Exercise prompt: Restate word for word every entry that appears below, skipping its pictures.

▼

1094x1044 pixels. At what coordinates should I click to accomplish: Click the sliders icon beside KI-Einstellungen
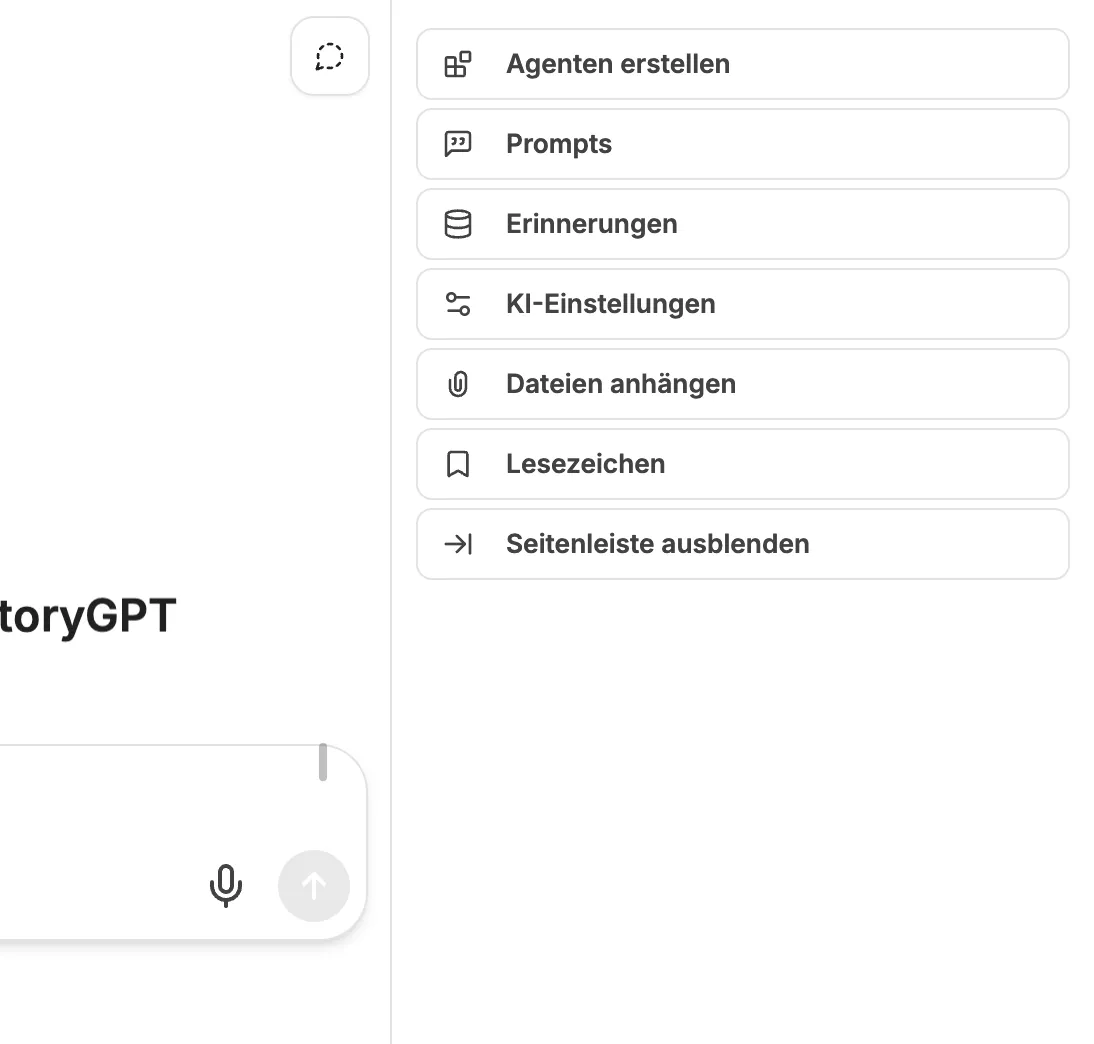tap(458, 304)
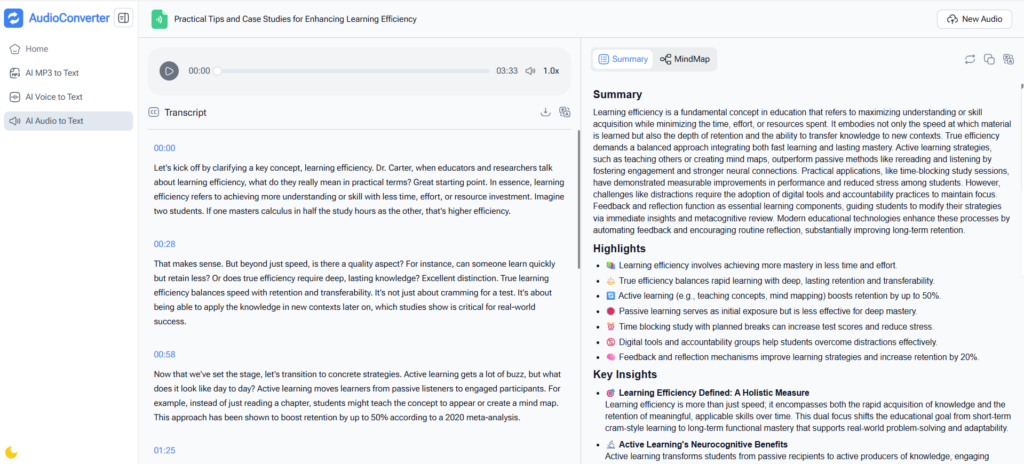Screen dimensions: 1024x464
Task: Jump to the 00:58 transcript timestamp
Action: tap(164, 354)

▲

Answer below:
1094x1044 pixels. At what coordinates should I click to accomplish: Click the sliders icon beside KI-Einstellungen
tap(458, 304)
Screen dimensions: 1024x464
Task: Jump to the 00:58 transcript timestamp
Action: tap(164, 354)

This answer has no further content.